Тяжелый все же получился рюкзак. Немного одежды, старый надежный спальник, миска (она же котелок), кружка, ложка, газовый примус для ночевок в городах или возле автострад, где огонь из-за полиции не развести, черный чай (ценность в кофейной Европе), рис, соль, нож, кусок пластика от дождя – все это давно рассчитанное и не тяжелое, но вот объемистый сверток типи на самом дне…
… примерившись, резким рывком я закидываю рюкзак на багажную полку – пластмассовая пряжка щелкает о потолок
толчок – и пятящийся назад московский перрон…
дачные пригороды…
лес…
река…
… и многочасовое распятие на душной верхней полке; однообразное журчание голосов снизу, провал в сон и обалделое пробуждение, прыжок вниз и сигарета в дымном раскачивающемся тамбуре; станция с вареной картошкой, пирожками и пивом; усталые ночные пограничники; утром дома становятся шире и белеют; пышнеют тополя; голоса торговых бабушек на стоянках звучат мягче и распевней; бетонные галереи киевского вокзала; поезд трогается и, опершись подбородком о предплечье, я лежу и смотрю на разворачивающийся разлив Днепра.
И, наконец
«Проше пана, таксi!». Львовские таксисты, стерегущие московский поезд, все как один усаты.
Влажная акварельная темнота. Табачный киоск около трамвайного круга отбрасывает на брусчатку волнистые трапеции света. Тишина и покой…
потревоженные первыми неуверенными каплями. . .
и заскрипели и закачались:
светящиеся витрины и вывески, на подточенной шпионскими
провалы неосвещенных фасадов
светлые костелы
древние резные двери
витые чугунные балконы
округло блестящий мокрый булыжник
Львов – город-предчувствие в южной хлещущей дождем ночи.
Я поднимаюсь по темной лестнице, мимо стенной ниши, в глубине которой – католическая Дева Мария, освещенная тусклой лампадкой.
дверь, за которой меня ждут друзья.
(разговоры, пиво, воспоминания - быстрей дальше, сейчас не о том)
и утром:
баюкающий дождь за окном, я с трудом просыпаюсь и выхожу на рассветную бледную улицу, хлюпающую, светлую, омытую, журчащую – утренняя свежесть в глазах, я все вспоминаю – и счастливо улыбаясь (уже сегодня, вечером, да?), спешу к остановке.
Белая маршрутка с тихими утренними пассажирами. Смутно оживающие в памяти улицы проносятся мимо. Город утренней чистоты.
Мавзолей вокзальных ворот – темный перрон – крепостная стена вагонного бока – я восхожу на мой торжественный поезд в счастье, заворачиваюсь в спальник, утыкаюсь щекой в шершавую шерсть свитера и уплываю в крепкий сон, до польской границы.
«Шо це за фотография – сами, что ли, приклеили? В ОВИРе так не клеят!»
Я молча смотрю в немигающие глаза прапорщика, у которого, по непонятной идиотской причине, есть право не пустить меня в Краков. Где будет ждать меня Яна.

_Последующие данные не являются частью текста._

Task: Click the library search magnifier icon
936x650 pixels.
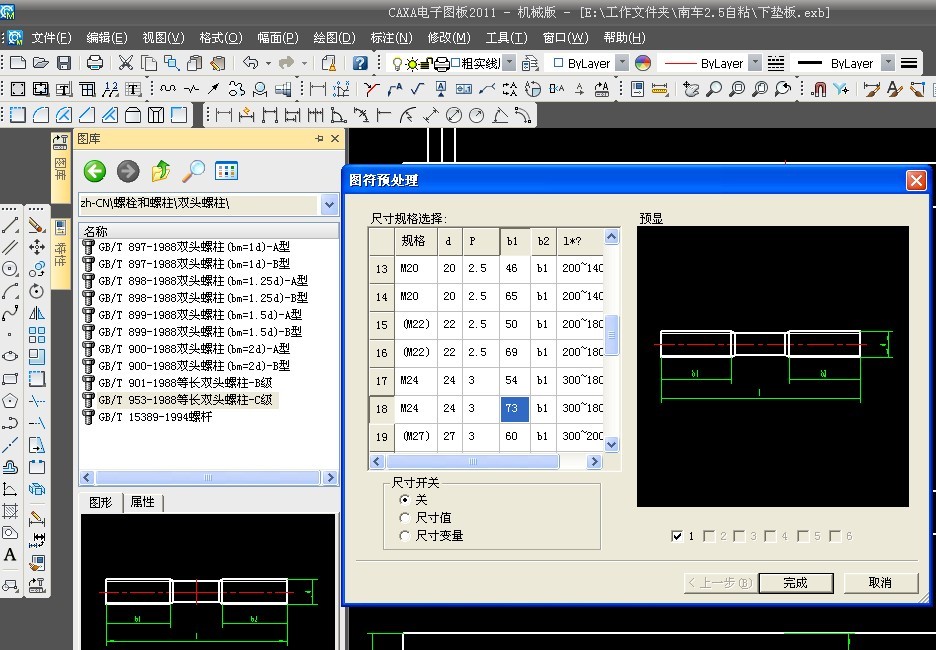Action: pos(193,171)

Куда мне совершенно невозможно не попасть.
... подождав, он молча возвращает паспорт.
Десять минут – и заоконный мир уменьшается, со всеми своими столбами, домами, железнодорожной колеей и даже собаками. А польские пограничники в остроконечных фуражках сбежали из смешного кино…

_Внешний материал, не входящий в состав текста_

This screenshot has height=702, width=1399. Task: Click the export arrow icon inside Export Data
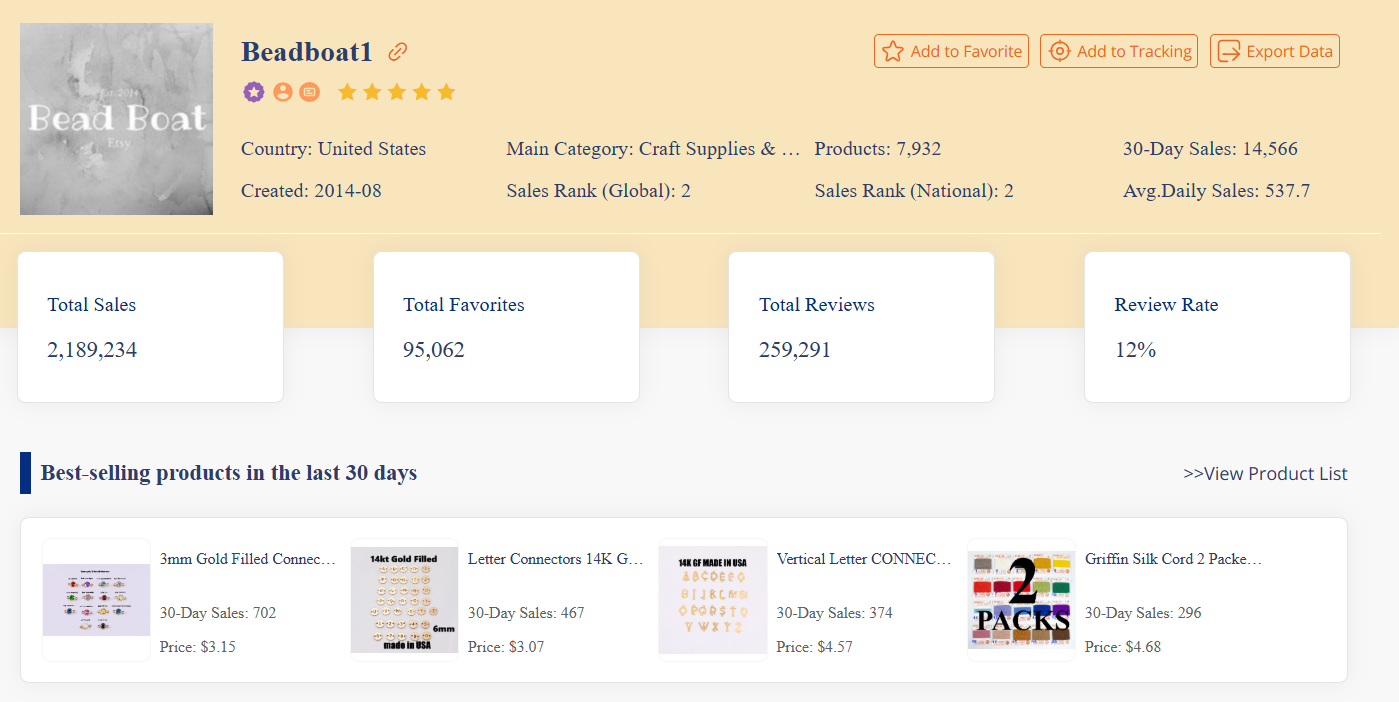1229,50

Щелк! машинка впечатывает в паспорт прямоугольный штампик, транзит, и я выхожу из поезда. У меня есть полтора часа, пока колеса поезда переставляются под узкую европейскую колею.
Пузатый расклешенный железнодорожник, с бачками и вообще весь такой из семидесятых, почесывает себе зад круглой табличкой для отмашки поездам.

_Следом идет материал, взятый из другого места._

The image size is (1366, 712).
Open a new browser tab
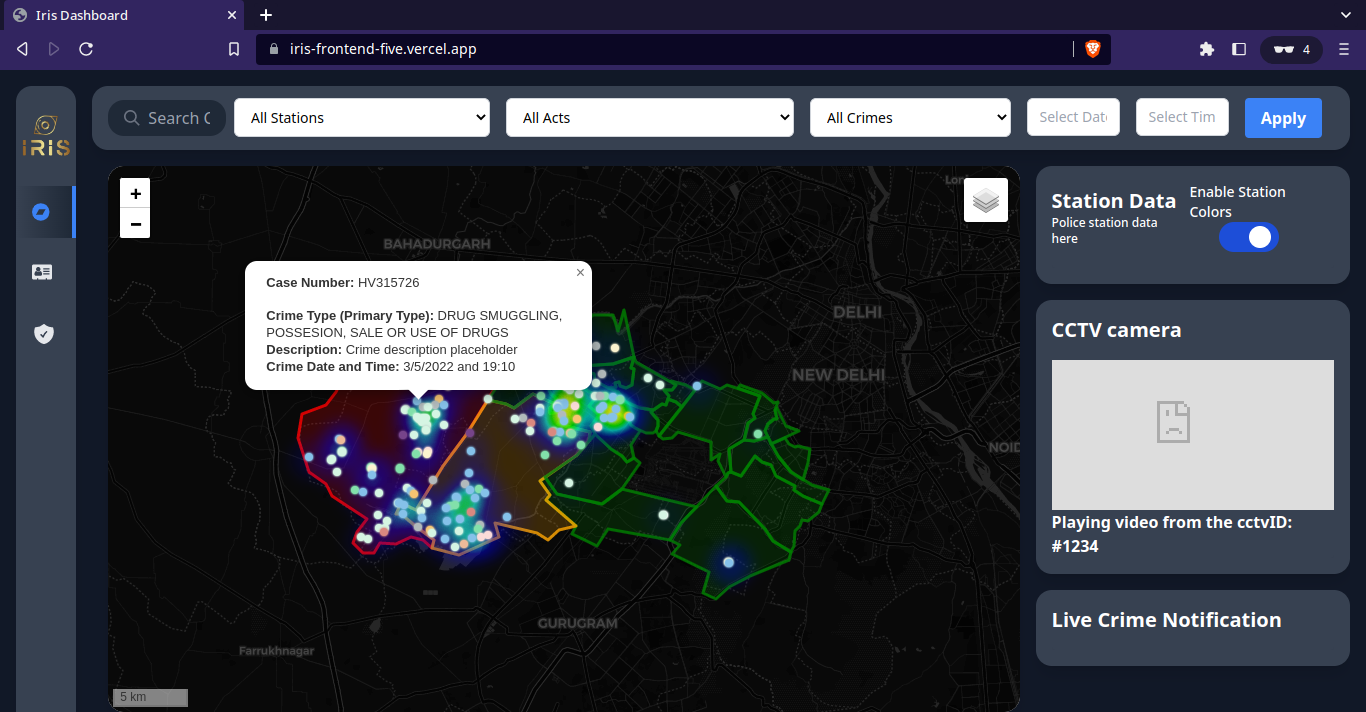(266, 15)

Около вокзала базар, разноцветье вываленных на прилавки упаковок и украинские торговки: «Сигареты, сигареты, проше, паньство, сигареты!» Я покупаю поесть, выхожу на пустынную городскую площадь и сажусь на ступени закрытого банка.
Тишина и утреннее безлюдье. Тучи давно разошлись, солнце жарит вовсю – и я раздевшись запихиваю куртку под рюкзачные стяжки. Грудное блаженство горлиц. Яркий солнечный свет резко обрисовывает польскую латиницу. Раньше я, позабыв про тяжесть рюкзака, пошел бы гулять по городку и рассматривать… А сейчас мне хочется запастись тишиной, перед оставшимися часами колесного грохота.
Несколько утренних дедов ковыляют по своим дедовским делам и с удивлением разглядывают меня, сидящего на рюкзаке и чистящего банан.
Сидеть на жарище скоро надоедает, я возвращаюсь к станции и одалживаю свой груз белому пластиковому стулу возле буфета.